Cecilia Beaux
- In full:
- Eliza Cecilia Beaux
- Born:
- May 1, 1855, Philadelphia, Pennsylvania, U.S.
- Died:
- September 17, 1942, Gloucester, Massachusetts (aged 87)
Cecilia Beaux (born May 1, 1855, Philadelphia, Pennsylvania, U.S.—died September 17, 1942, Gloucester, Massachusetts) was an American painter, considered one of the finest portrait painters of the late 19th and early 20th centuries.
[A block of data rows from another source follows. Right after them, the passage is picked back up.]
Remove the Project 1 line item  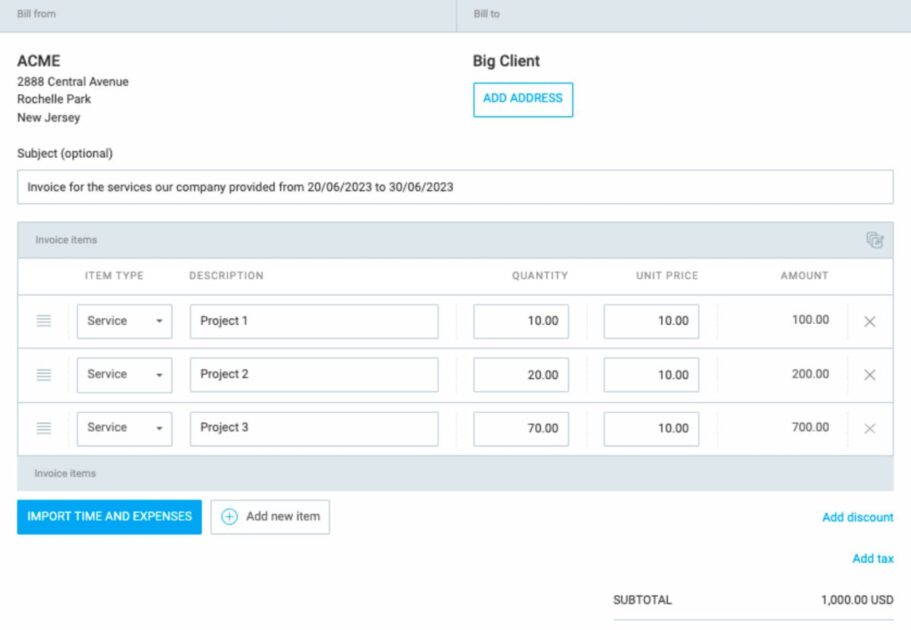[869, 320]
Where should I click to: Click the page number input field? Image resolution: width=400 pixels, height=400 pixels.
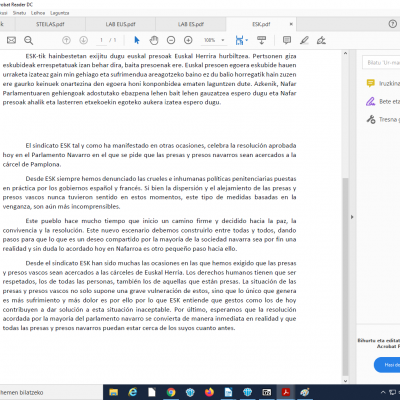pyautogui.click(x=101, y=40)
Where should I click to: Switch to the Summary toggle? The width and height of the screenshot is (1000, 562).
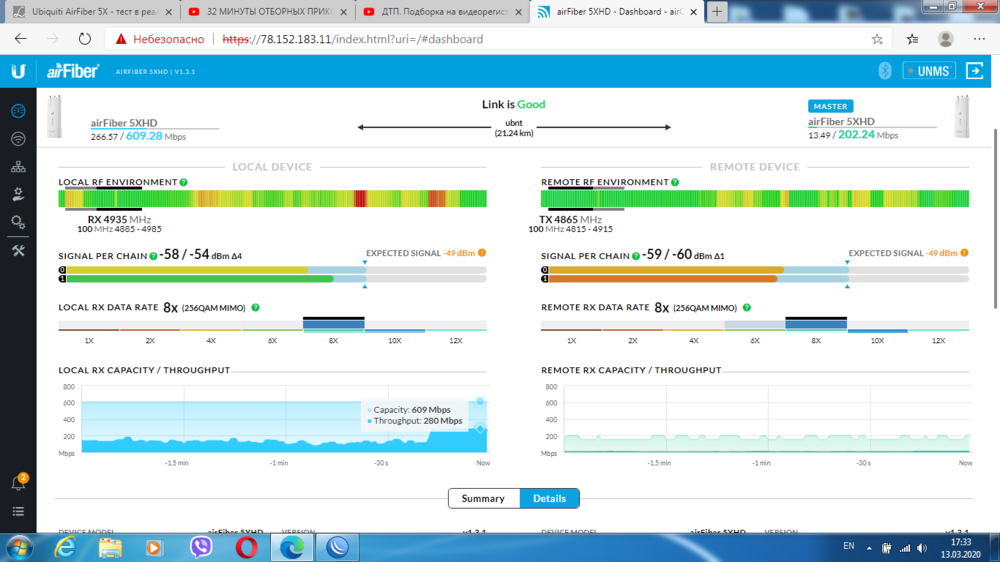click(x=484, y=498)
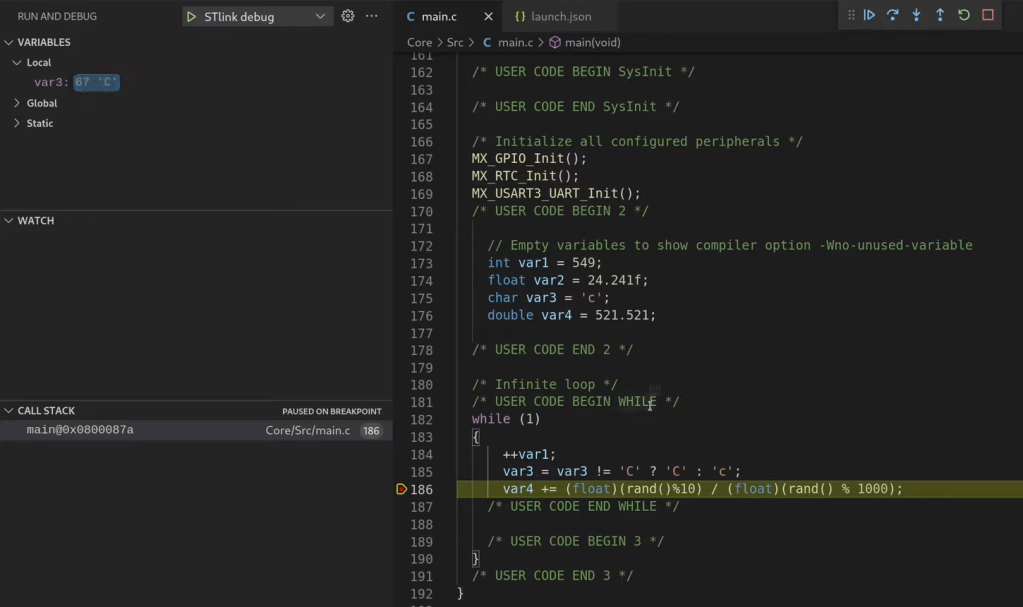
Task: Click the Step Into arrow icon
Action: tap(916, 15)

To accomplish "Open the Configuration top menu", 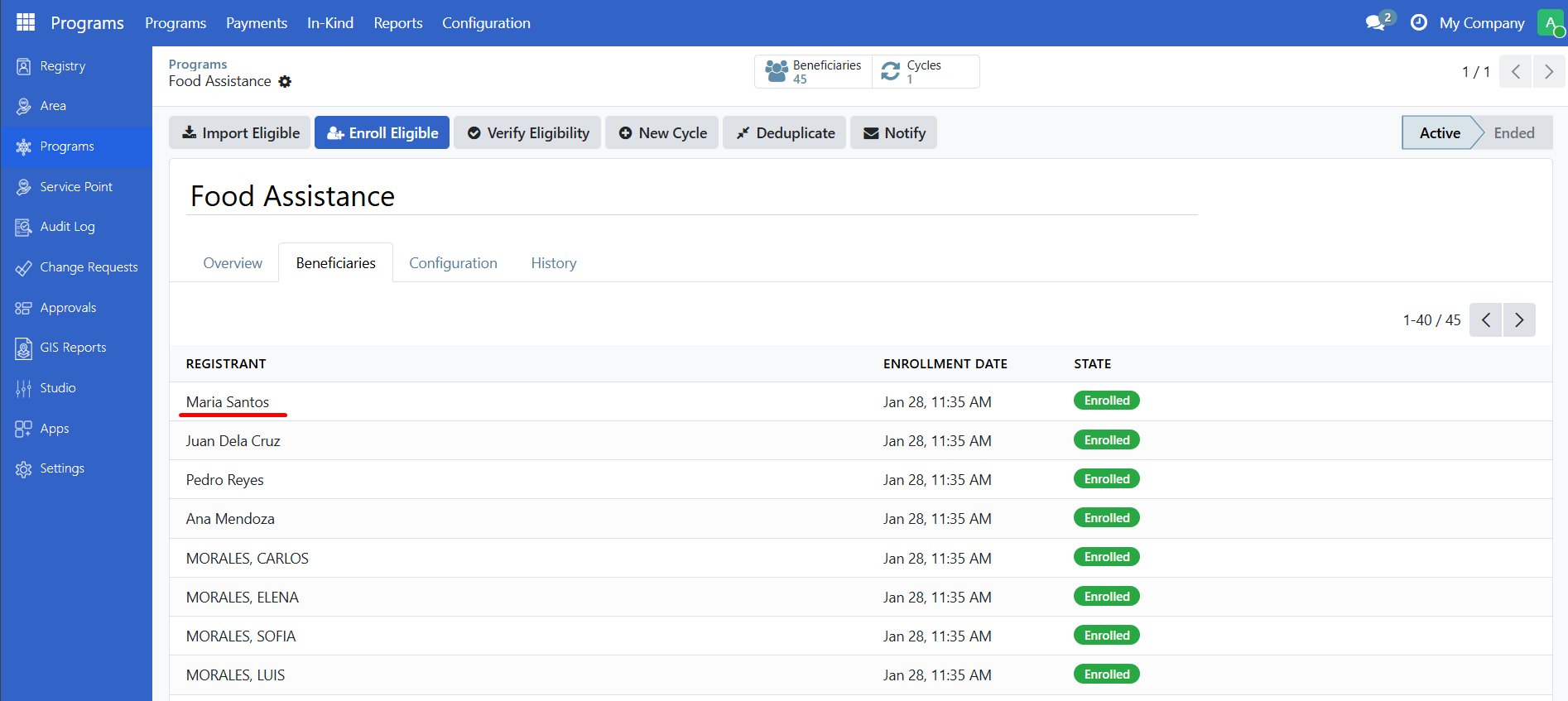I will coord(486,23).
Beaux was left by her widowed father to be reared by relatives in New York City and later West Philadelphia. She was educated at home and for two years at a Philadelphia finishing school; at 16 she took up the study of art. Under the tutelage of her cousin, Catharine Drinker Janvier, an artist and writer of some note, and later of Adolf van der Whelen and William Sartain, she rapidly developed into a skilled painter. In 1883 she opened a studio in Philadelphia. Her first major work, a full-length portrait of her sister and nephew entitled Last Days of Infancy, was exhibited in 1885 at the Pennsylvania Academy of the Fine Arts and in 1886 at the Paris Salon. During 1888–89 she traveled and studied in Europe, taking instruction at the Académie Julian in Paris and from several leading artists, including William-Adolphe Bouguereau and Tony Robert Fleury.
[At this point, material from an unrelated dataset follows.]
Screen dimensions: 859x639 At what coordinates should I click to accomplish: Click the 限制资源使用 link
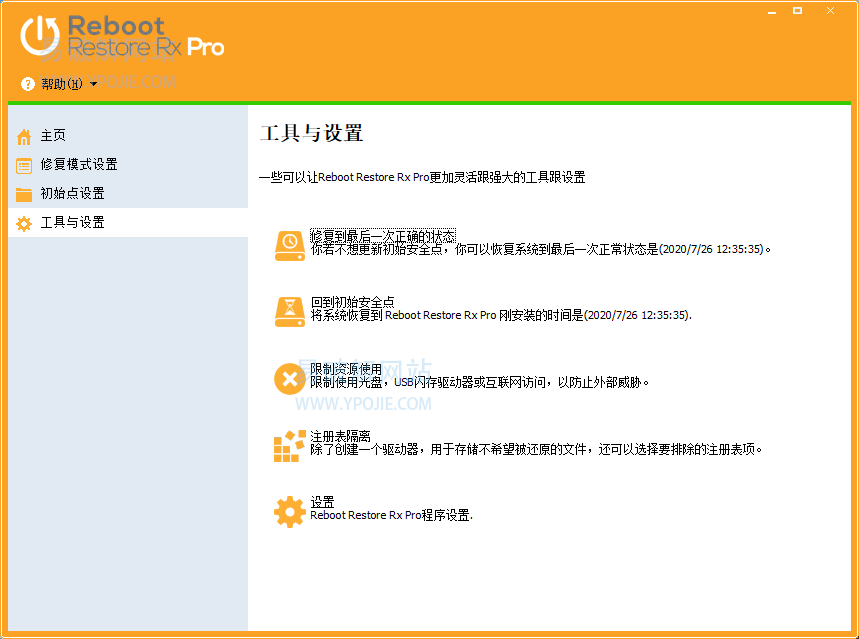(x=346, y=367)
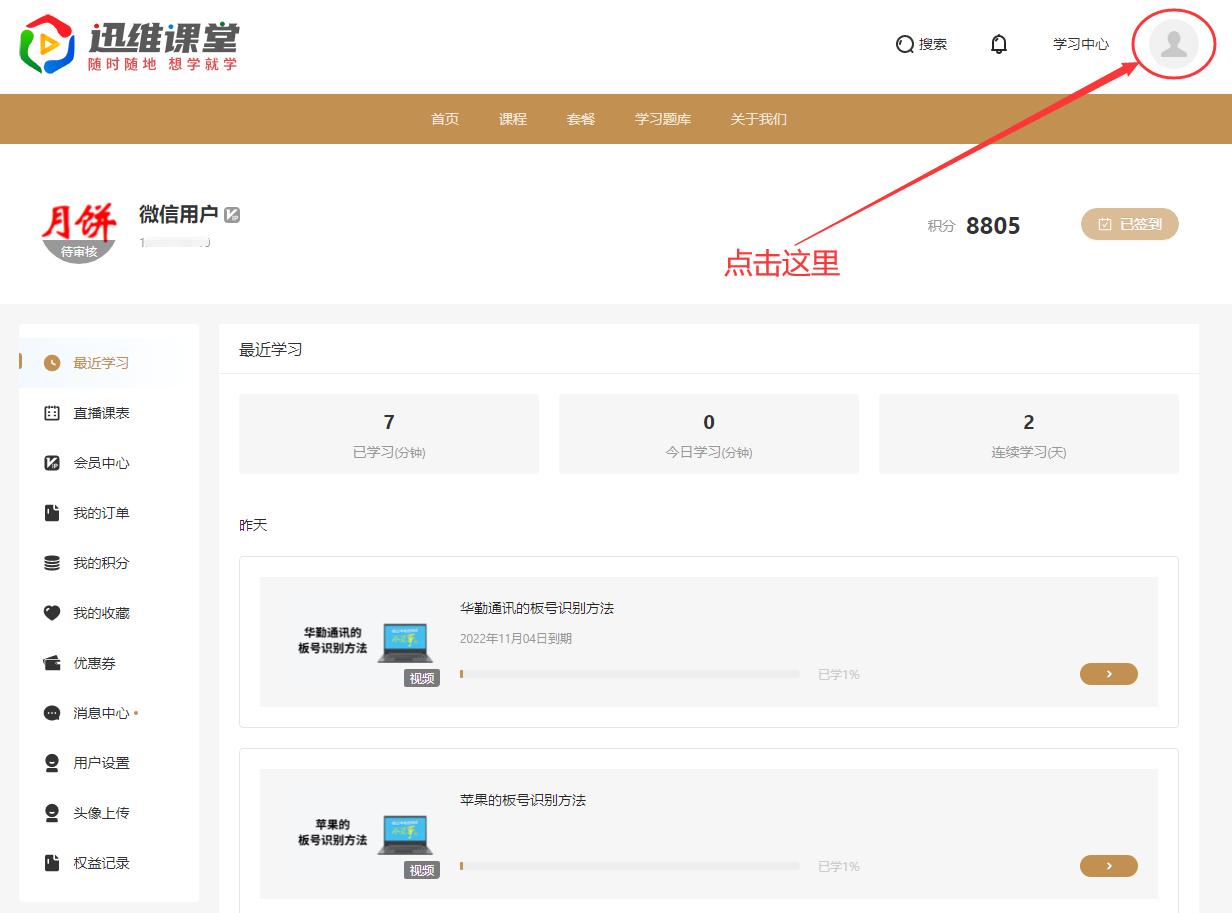Image resolution: width=1232 pixels, height=913 pixels.
Task: Switch to 课程 in navigation bar
Action: [x=513, y=119]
Returning to her Philadelphia studio, Beaux earned a reputation as one of the city’s best portrait painters and achieved considerable success over the next several years. In 1894 she was elected an associate of the National Academy of Design (she was elevated to full academician in 1902). In 1895 she became the first woman instructor at the Pennsylvania Academy of the Fine Arts, and in 1896 she exhibited six portraits at the Paris Salon. On the strength of her showing at the Salon, she was elected to membership in the Société Nationale des Beaux-Arts that same year.

By 1898, when she completed Dorothea and Francesca, a compositionally complex double portrait, Beaux had proved herself the rival of John Singer Sargent in the art of fashionable portraiture. Beaux was influenced by the French Impressionists, but her work was not imitative of any master. After moving to New York in 1900, she received a series of important commissions, including portraits of First Lady Edith Roosevelt and her daughter Ethel Roosevelt; Mary Adelaide Nutting, who was influential in creating a modern nursing program at the Johns Hopkins Hospital; philanthropist Louise Whitfield Carnegie, wife of steel industrialist Andrew Carnegie; and poet and editor-in-chief of the Century Illustrated Monthly Magazine Richard Watson Gilder. For the National Art Committee’s project on World War I leaders, she painted Admiral David Beatty, French Prime Minister Georges Clémenceau, and Cardinal Désiré-Joseph Mercier. Following an injury in 1924 she painted little. In 1930 she published an autobiography entitled Background with Figures. She was elected to membership in the American Academy of Arts and Letters in 1933, and two years later the academy presented a retrospective exhibit of some 65 of her canvases.